>> begin
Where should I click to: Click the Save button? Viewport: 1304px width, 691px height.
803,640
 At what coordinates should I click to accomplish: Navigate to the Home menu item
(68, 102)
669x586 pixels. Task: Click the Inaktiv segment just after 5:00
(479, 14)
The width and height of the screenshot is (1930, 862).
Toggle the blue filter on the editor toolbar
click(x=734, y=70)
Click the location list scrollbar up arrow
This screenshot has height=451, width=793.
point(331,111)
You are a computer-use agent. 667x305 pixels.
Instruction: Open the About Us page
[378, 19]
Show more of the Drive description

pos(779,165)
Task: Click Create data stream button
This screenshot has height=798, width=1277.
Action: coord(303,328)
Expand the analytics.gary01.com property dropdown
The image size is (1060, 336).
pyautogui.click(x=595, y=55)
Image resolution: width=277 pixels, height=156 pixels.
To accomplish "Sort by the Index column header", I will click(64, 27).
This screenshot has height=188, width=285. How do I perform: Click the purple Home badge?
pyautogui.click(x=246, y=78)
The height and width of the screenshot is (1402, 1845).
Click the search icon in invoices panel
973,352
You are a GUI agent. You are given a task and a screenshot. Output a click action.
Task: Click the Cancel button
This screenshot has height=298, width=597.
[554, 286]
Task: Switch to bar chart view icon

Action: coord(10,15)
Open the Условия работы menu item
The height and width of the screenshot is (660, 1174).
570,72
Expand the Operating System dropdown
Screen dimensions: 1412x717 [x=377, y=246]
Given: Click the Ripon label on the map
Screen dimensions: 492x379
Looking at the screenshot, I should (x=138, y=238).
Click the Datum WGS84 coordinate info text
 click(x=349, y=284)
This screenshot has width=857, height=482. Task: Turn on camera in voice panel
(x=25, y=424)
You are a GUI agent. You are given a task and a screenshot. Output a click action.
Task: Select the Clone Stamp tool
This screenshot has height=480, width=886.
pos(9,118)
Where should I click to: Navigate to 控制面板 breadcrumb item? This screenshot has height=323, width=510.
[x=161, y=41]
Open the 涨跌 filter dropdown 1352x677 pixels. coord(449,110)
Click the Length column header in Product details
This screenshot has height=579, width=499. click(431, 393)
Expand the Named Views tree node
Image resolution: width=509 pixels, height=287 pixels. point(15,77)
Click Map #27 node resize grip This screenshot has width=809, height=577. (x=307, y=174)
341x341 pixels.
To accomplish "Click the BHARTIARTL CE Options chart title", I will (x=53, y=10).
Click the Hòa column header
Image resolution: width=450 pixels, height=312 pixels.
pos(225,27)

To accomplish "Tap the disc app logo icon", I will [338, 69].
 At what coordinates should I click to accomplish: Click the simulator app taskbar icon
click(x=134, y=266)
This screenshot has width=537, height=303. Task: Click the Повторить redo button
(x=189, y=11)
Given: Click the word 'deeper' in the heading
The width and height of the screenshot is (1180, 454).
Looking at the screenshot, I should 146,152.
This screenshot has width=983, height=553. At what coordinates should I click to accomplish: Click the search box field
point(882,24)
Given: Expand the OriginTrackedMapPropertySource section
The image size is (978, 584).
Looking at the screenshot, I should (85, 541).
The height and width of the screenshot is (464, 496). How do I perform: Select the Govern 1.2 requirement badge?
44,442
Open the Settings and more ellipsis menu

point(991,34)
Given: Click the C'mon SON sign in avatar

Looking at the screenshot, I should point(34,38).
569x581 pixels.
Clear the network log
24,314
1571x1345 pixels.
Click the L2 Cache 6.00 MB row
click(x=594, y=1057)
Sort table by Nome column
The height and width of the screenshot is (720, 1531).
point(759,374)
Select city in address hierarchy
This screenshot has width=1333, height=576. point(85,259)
>> end
• Written task
Please lay out every line from the start of the items up to and including the line containing "pos(779,165)" as a Markdown table with the columns Row and Line, numbering the rows and leaving out blank lines.

• Finished task
| Row | Line |
|---|---|
| 1 | Where should I click to: Click the Save button? Viewport: 1304px width, 691px height. |
| 2 | 803,640 |
| 3 |  At what coordinates should I click to accomplish: Navigate to the Home menu item |
| 4 | (68, 102) |
| 5 | 669x586 pixels. Task: Click the Inaktiv segment just after 5:00 |
| 6 | (479, 14) |
| 7 | The width and height of the screenshot is (1930, 862). |
| 8 | Toggle the blue filter on the editor toolbar |
| 9 | click(x=734, y=70) |
| 10 | Click the location list scrollbar up arrow |
| 11 | This screenshot has height=451, width=793. |
| 12 | point(331,111) |
| 13 | You are a computer-use agent. 667x305 pixels. |
| 14 | Instruction: Open the About Us page |
| 15 | [378, 19] |
| 16 | Show more of the Drive description |
| 17 | pos(779,165) |